Las pieles sensibles son las más afectadas en esta época del año, debido a los cambios de temperaturas que sufrimos cuando pasamos del exterior a un lugar cerrado. En estos casos, se sugiere tener a mano agua termal, o algún gel descongestivo que equilibre la temperatura de la piel.
En los casos de pieles secas, las mismas suelen deshidratarse con facilidad por la acción del frio y el viento, por lo que se aconseja contar con cremas untuosas, para generar una capa protectora y así mantener la barrera hidrolipídica que posee la piel en forma natural.
Las pieles grasas también necesitan su cuidado con productos no comedogénicos que puedan llegar a tapar los poros y provocar mayor oleosidad.
No debemos olvidarnos del uso de protector solar, ya que las radiaciones UV llegan a nuestra piel aun en días nublados. En la actualidad contamos con cremas hidratantes de día que poseen protección entre 20 y 25 que es suficiente en esta época del año.

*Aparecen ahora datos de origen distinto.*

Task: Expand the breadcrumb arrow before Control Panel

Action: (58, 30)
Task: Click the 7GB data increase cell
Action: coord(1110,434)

Las manos y las orejas también se encuentran expuestas al frío del invierno y pueden sufrir de lesiones como los sabañones (perniosis o eritema perneo). Se caracterizan por presentar enrojecimiento y tumefacción así como también causar picazón y dolor. Las lesiones se identifican fácilmente, porque son de color rojo azulado, desaparecen al presionarlas y se presentan frías al tacto.